All plans and specifications had to be approved by the St. Lawrence Joint Board of Engineers, but problems soon appeared because the power entities and construction agencies failed to submit their plans, and the Board of Engineers also became embroiled in the Cornwall channels dredging controversy. The Canadian and American sections of the International Lake Ontario Board of Engineers disagreed about the maximum level of Lake Ontario, squabbling over fractions of an inch. The Americans seemed to be largely motivated by political concerns stemming from the protests of Lake Ontario beach owners, while the Canadian position was largely predicated on protecting Montreal interests, for any lowering of Lake Ontario levels would tend to raise water levels in the western Quebec section of the St. Lawrence.[vii] The main future users of the St. Lawrence Seaway and Power Project – power production, navigation, shoreline property, and downstream interests – wanted different minimum and maximum water levels or varying ranges of stages (i.e. difference between high and low levels) and pleasing everyone seemed impossible. At the various public hearings that were conducted on the lake levels, many people came to voice their concern about the impact of higher water levels, such as shoreline erosion. However, the transcripts show that property owners were worried about their own property value, rather than nature or ecological impact.

            Regardless, in March 1955 the International Joint Commission told the Canadian and American governments that it was possible to regulate the St. Lawrence and Lake Ontario in such a way as to balance the various demands. A revised method of regulation was arrived at, labeled 12-A-9, but there were problems with that as well: for example, tests showed that under its parameters the seaway would constrict the channel at Montreal. There was discussion about increasing the upper limit marginally from 248.0 to, for example, 248.3, but such precise goals appear, in retrospect, somewhat strange given the uncertainty about the evidence and tests they used – engineers were trying to ascertain the historic conditions on which they based their arguments at the same time they were making their arguments. The guiding principle of “as nearly as may be” continued to prevail. In July 1956 the IJC issued a supplementary order directing that Lake Ontario levels be maintained between 244 and 248, again adding the “nearly as may be” rider. Yet soon after, method 12-A-9 was replaced by another method, 1958-A. The precise technical differences between these methods are not important here – rather, it is the frequency of changes and the decision-making manner that are noteworthy because they betray how messy and reactive the process of regulating the river levels actually was.

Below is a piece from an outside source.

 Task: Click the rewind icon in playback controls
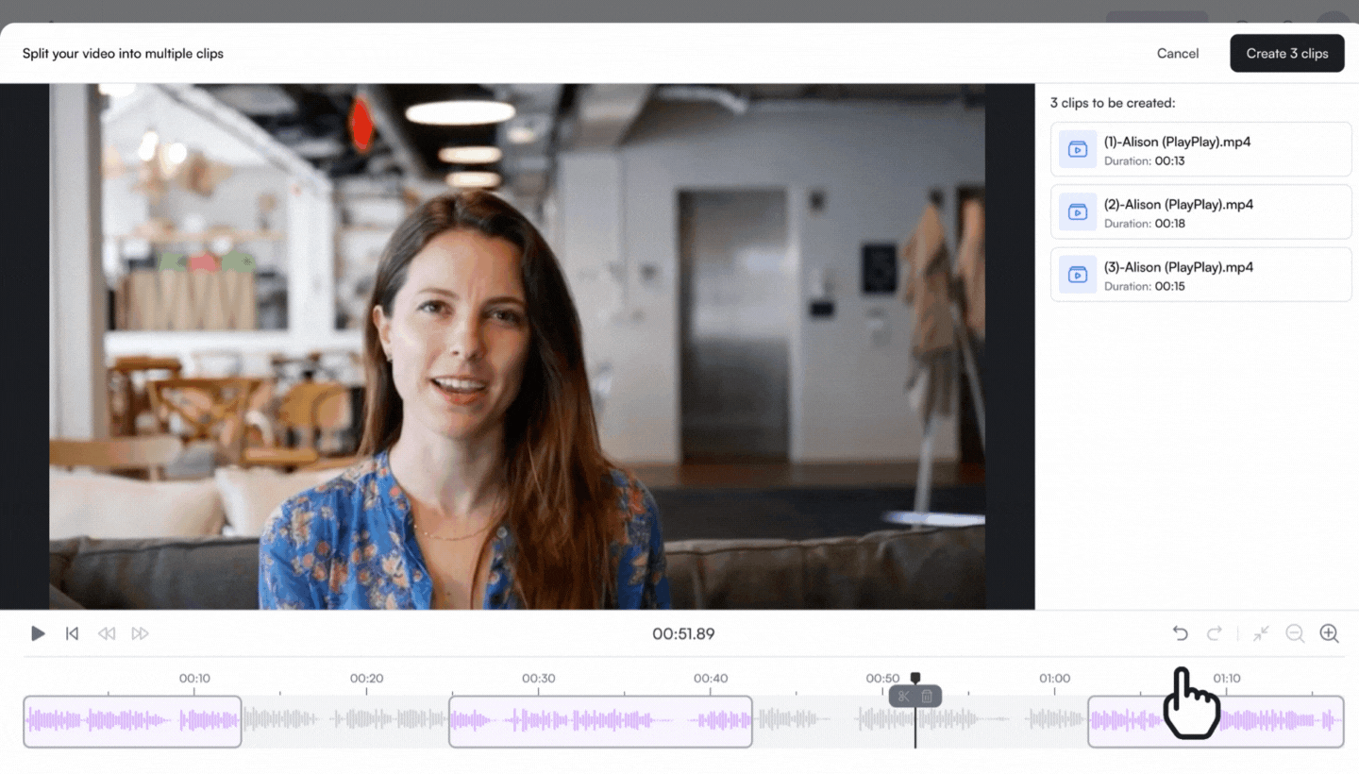tap(106, 633)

Attention also frequently turned to the ability of control works, such as the Iroquois dam, to manage water flows in such a way so as to manipulate winter ice formation and prevent blockages. Here too the propensity of the engineers to act as if they could master their subject despite the imprecision of their knowledge (and their awareness of this impreciseness) was apparent. Intriguing was the way in which they labeled anything beyond their control or understanding as an “Act of God,”[viii] suggesting that if it was unknowable by their scientific techniques, it was beyond comprehension. It was not so much the case that the governments and planners involved could not comprehend the complexity of their task, but rather that they chose to ignore or mentally exclude the uncontrollable aspects of the St. Lawrence environment in order to persist in their belief that they had perfect conceptual understanding. Put another way, they effectively bracketed those factors and contingencies for which they could not account or control.

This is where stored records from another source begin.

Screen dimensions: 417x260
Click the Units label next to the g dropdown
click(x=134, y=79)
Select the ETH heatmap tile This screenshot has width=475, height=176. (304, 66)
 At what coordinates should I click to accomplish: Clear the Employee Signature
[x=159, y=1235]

Part of the problem stemmed from the faith that the engineers placed in their models. The planning authorities, including the IJC, were enamored with these models and believed them to be indispensable for determining the future fluvial geomorphology; thus they were central to the engineering recommendations. Models were, however, often found to be wrong. Sometimes this stemmed from incorrect knowledge, such as faulty gauge data, about the river on which they were based.[ix] Because of the scale of the models, a slight error would be distorted out of proportion when applied to actual excavations or structures in the river. Such distortions also obtained in attempts to simulate the turbidity of the river by increasing the model roughness factor.[x] In a further example, which exposes the rivalries that also affected the various national sections of the different engineering boards, as well as the problem created by all the spoil from excavation, HEPCO complained that the U.S. Army Corps of Engineers model of the American seaway installations in the International Rapids section (IRS) did not “sufficiently exploit the river and the terrain and that the disposal areas have been unwisely shown. In at least one case, disposal could prove a hazard to navigation. … had simply decided somewhat crudely, to bulldoze their way in a straight line through the area regardless of its natural features.”[xi]

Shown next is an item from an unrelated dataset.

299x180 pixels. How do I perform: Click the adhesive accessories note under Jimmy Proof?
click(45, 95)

Even after years of experience with the St. Lawrence models, significant problems were still occurring in early 1958: “[t]he model, although not near final verification, already showed inconsistencies in the prototype data” and as a result  “it was again necessary to suspend continuous operation of the model due to incomplete, indefinite and unconfirmed prototype data.”[xii] Indicating the impact of improper extrapolation from models to actual river conditions, in March “it was discovered that, due to an oversight in establishing … conditions, an area comprising approximately 1½ blocks was left in the lower channel.”[xiii] Such incidents show that the planners and engineers were quite flexible and adaptive when they encountered changed conditions or errors, but also indicate the flaws in the conceptual approaches employed by the hydraulic engineers.

St. Lawrence planners had spent decades studying and analyzing the river conditions and were attuned to many of the local conditions. While abstracting sections of the river into macro-scale models, the planners and builders of the St. Lawrence project relied on extensive studies of the specific conditions at particular spots in the St. Lawrence.[xiv] All told, 475 engineers collectively worked on the project, and many themselves explored the river and its environs in great detail, relying heavily on specific place information produced by water gauges, soil and rock samples, soundings, test drills, and elevation measurements.[xv] However, this knowledge, generated by “experts” and their technologies and methodologies, was the only useful and acceptable type of knowledge; local and therefore “unscientific” knowledge was ignored, for the planners were after a specific type of information. They had no interest in the embodied, experiential knowledge of those who knew the river valley first-hand.[xvi] Given the size of the area that was affected, the St. Lawrence engineers were unable to know in detail every square foot of river, and in a number of cases the sub-surface conditions encountered took them by surprise. Nonetheless, the engineers believed that when they had sufficient knowledge of conditions on the ground – the types of rock, the composition of soils, the water flows and velocities – they could control the entire river and ecosystem.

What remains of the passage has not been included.